Het is te hopen, dat de waterstand in onze provincie spoedig meer de aandacht zal trekken dan tot nu toe het geval was en dat men, waar noodig, niet zal aarzelen in te grijpen. De landbouw, die in onze dagen waarlijk niet rooskleurig genoeg is om middelen tot verbetering te kunnen negeeren, zal er niet anders dan wèl bij varen.

TREFFERS EN POEDELS

Van een dronken huurkoetsier te Middelburg en het daarop wachtend bruidspaar te Vlissingen.

Het bruidspaar werd bekeken,

de gasten stonden klaar,

de heeren savoureerden

een bruidspartijsigaar.

De tijd was aangebroken,

ze moesten naar 't stadhuis,

geïntresseerde buren

die wachtten voor het huis.

Maar 't geen dat men verwachtte,

werd maar niet aangemeld,

't was namelijk het rijtuig,

dat heden was besteld.

Minuten die verstreken,

de stemming was verflauwd,

de ceremoniemeester

die kreeg het zeer benauwd.

Een radio bracht even

een stemmingbrengend lied,

maar wat er arriveerde,

de bruidskoets was het niet.

De bruigom streek zijn handen

veelvuldig door zijn haar,

het bruidje dat voorvoelde

een naderend gevaar.

En werkelijk - plots werd daar

de tijding gelanceerd :

"De huurkoetsier stomdronken

en is gearresteerd !"

Toen trof de bruid en bruigom

een schrijnend-wondend schot,

hun glimlach was verdwenen,

hun fantasie kapot.

Ze zijn toen met een auto

naar het stadhuis gevoerd,

de burgemeester heeft ze

daar vast aaneengesnoerd.

Toch bleef de rijtuigscène

"a something rotting thing",

een zwarte plek bezoedelt

de bruidsherinnering

Maar ondanks den Schiedammer

of bier of brandewijn,

is 't vast dat man en vrouwtje

nu tòch gelukkig zijn !

WILLEM TELL II.

 

DE SCHELDE-ZENDER

Hallo, hallo........

Hier is het draadloos uitzendstation de Schelde-Zender........

Vindt u het interessant, te hooren:

- dat de storm de vorige week Vrijdag kans zag enkele schoorsteenen van Zeeuwsche huizen te doen verdwijnen.

- dat in 1927 welgeteld 79 verstekelingen door diverse boot-kapiteins aan de Vlissingsche politie werden uitgeleverd.
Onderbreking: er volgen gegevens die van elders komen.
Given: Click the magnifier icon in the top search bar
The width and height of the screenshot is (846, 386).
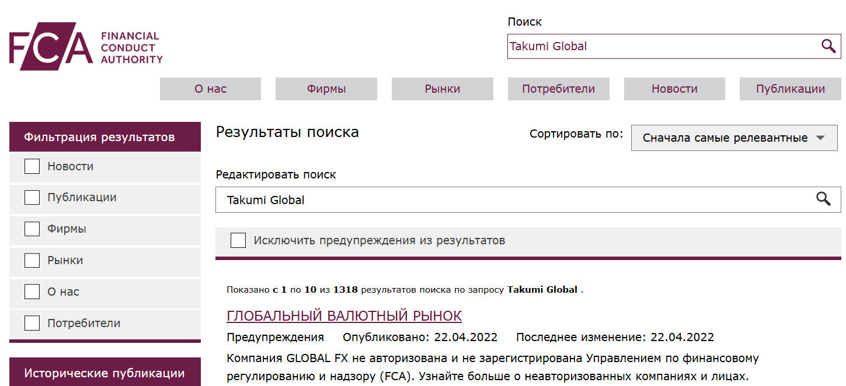Looking at the screenshot, I should (828, 46).
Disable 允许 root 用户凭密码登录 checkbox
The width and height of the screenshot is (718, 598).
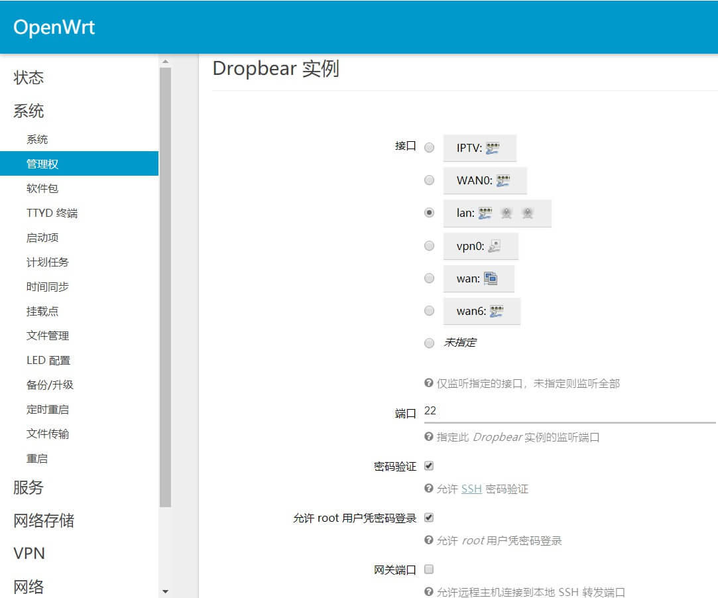[429, 517]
Een gratis zeereisje blijkt ook in onze dagen nog vol bekoring.

- dat de Nutsspaarbank in Middelburg reeds 4105 spaarders inboekte, die gezamelijk voor fl 1.420.973 en 54 cent met de bank uitstaande hebben.
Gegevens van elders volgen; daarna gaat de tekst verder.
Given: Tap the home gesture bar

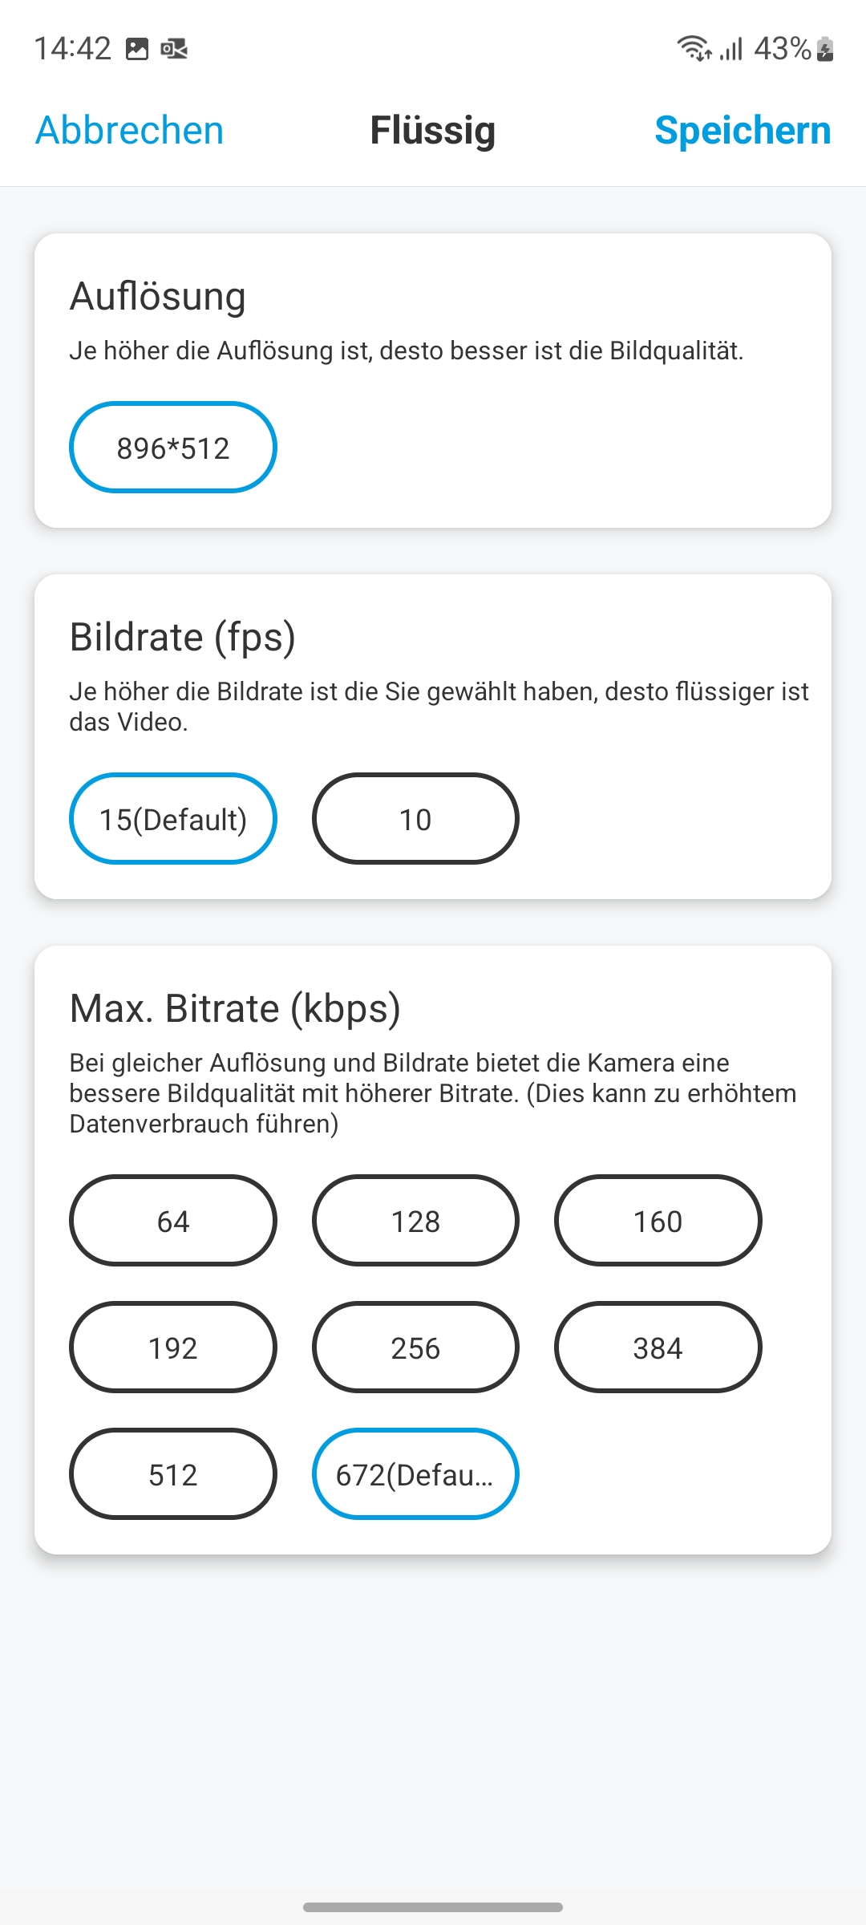Looking at the screenshot, I should [x=433, y=1907].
- dat twee overmoedige landbouwersknechten te Goes met de handen een dennenboom ontwortelden, welke kracht-prestatie de Middelburgsche Kantonrechter waardeerde met 20 pop boete, c. q. 20 dagen brommen.
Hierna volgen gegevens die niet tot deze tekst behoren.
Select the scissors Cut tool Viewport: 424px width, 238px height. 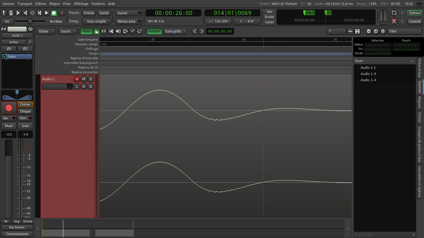(111, 31)
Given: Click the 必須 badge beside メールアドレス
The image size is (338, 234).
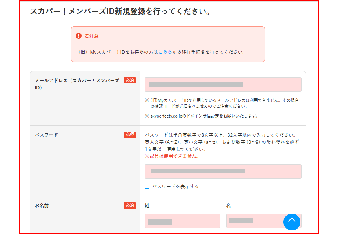Looking at the screenshot, I should click(130, 80).
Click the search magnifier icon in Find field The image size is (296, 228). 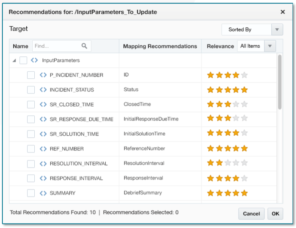point(84,46)
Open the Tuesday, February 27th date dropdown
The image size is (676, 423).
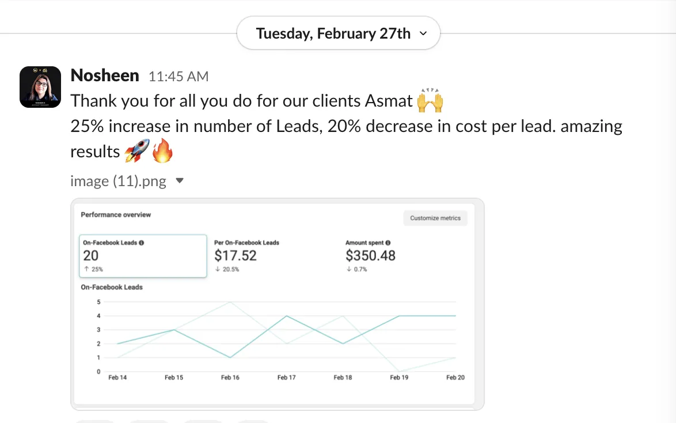[x=339, y=33]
- dat in Kwadendamme een groote boerenschuur, zeven koeien, een stier en vier runderen een prooi der vlammen werden.

- dat de Vlissingsche pluimvee- en konijnenvereeniging "Nut- en Sport" op 28 en 29 Januari haar 9e nationale tentoonstelling houdt.

- dat de politie de hand legde op C. T., behalve inwoner van Heinkenszand schuldig aan diefstal van gouden sierraden, welke toebehoorden aan kinderen van een café-houder.

- dat het bal-masqué van "T. O. P.", dat de vorige week Zaterdag in hotel "Britannia" te Vlissingen gehouden is, fraaie costumes en veel vroolijkheid opleverde.

- dat Goesche onbekenden 's nachts daklooze honden neer schieten. Zoo werd in de afgeloopen week een hond geraakt, die door den eigenaar vergeten was en voor de huisdeur lag. De kogels doodden het dier niet, doch verwonden het. Vele uren achtereen lag de viervoeter te sterven, toen z'n baas hem 's morgens vond was het levensvuur nog niet gedoofd.

- dat een auto uit Neuzen te Sas van Gent tegen een boom neusde. De inzittenden liepen slechts eenige schrammen op, de auto kwam er minder goed af.

- dat een 1-jarig kind te Goes in een vijg stikte, welk een jong broertje het in den mond had gestopt.

- dat de marechaussee in Koewacht een 26-jarigen Belg aanhield, die er van verdacht wordt zich aan een minderjarig meisje te hebben vergrepen.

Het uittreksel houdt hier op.